Location: Children's Nutrition Research Center

Title: Are the physical activity parenting practices reported by U.S. and Canadian parents captured in currently published instruments?

Author
item Masse, Louise - University Of British Columbia
item O'connor, Teresia - Children'S Nutrition Research Center (CNRC)
item Tu, Andrew - University Of British Columbia
item Watts, Allison - University Of British Columbia
item Beauchamp, Mark - University Of British Columbia
item Hughes, Sheryl - Children'S Nutrition Research Center (CNRC)
item Baranowski, Tom - Children'S Nutrition Research Center (CNRC)

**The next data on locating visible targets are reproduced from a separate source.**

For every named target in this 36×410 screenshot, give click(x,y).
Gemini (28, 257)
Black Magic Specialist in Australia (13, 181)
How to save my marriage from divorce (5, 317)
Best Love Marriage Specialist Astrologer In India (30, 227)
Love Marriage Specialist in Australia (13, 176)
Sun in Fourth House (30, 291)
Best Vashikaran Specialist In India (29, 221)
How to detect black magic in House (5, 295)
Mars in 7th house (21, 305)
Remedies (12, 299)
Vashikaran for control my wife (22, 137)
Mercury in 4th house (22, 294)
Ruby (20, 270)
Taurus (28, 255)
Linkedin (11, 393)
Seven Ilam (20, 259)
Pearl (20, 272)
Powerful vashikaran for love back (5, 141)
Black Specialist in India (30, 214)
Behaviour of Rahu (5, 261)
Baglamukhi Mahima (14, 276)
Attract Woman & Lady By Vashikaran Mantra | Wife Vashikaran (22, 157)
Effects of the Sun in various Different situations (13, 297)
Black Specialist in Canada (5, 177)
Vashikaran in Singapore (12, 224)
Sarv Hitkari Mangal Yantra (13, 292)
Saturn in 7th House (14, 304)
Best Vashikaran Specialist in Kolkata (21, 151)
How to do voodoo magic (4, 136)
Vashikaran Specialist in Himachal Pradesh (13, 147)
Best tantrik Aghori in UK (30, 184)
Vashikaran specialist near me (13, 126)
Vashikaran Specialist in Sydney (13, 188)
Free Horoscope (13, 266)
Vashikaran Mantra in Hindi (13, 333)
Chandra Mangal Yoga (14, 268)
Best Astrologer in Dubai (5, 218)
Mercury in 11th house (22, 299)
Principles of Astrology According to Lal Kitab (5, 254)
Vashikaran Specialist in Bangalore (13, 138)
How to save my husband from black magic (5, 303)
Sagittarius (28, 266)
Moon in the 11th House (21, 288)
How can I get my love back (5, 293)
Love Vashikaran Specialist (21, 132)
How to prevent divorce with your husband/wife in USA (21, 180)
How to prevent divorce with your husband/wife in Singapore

Submitted to: Journal of Physical Activity and Health
Publication Type: Review Article
Publication Acceptance Date: 4/22/2016
Publication Date: 6/2/2016
Citation: Masse, L.C., O'Connor, T.M., Tu, A.W., Watts, A.W., Beauchamp, M., Hughes, S.O., Baranowski, T. 2016. Are the physical activity parenting practices reported by U.S. and Canadian parents captured in currently published instruments? Journal of Physical Activity and Health. doi: 10.1123/jpah.2016-0012.

Interpretive Summary:

Technical Abstract: The purpose of this study was to compare the physical activity parenting practices (PAPPs) parents report using with the PAPPs incorporated in the published literature. PAPPs in the literature were identified by reviewing the content of 74 published PAPPs measures obtained from current systematic reviews supplemented with a literature search. Types of PAPPs used by parents were identified by surveying a stratified sample of 134 Canadian and US parents of 5-12 year-old children. Items from the literature and parent responses were coded using the same coding scheme. Differences between the PAPPs emphasized by the parents and the literature were examined. Parents significantly emphasized different issues than what is measured in the literature (p<.001). Parents emphasized more control (13.6% vs 6.9%), modeling and teaching (13.2% vs 9.2%), and structural strategies (32.2% vs 28.6%) and less autonomy support (11.8% vs 14.0%), logistical support (9.9% vs 12.8%) and responsiveness strategies (19.3% vs 28.5%). Physical activity practices most often employed by parents are not the ones emphasized in current measures. The extent to which putting more emphasis on the areas identified by parents will increase the predictive validity of the measures warrants further examination.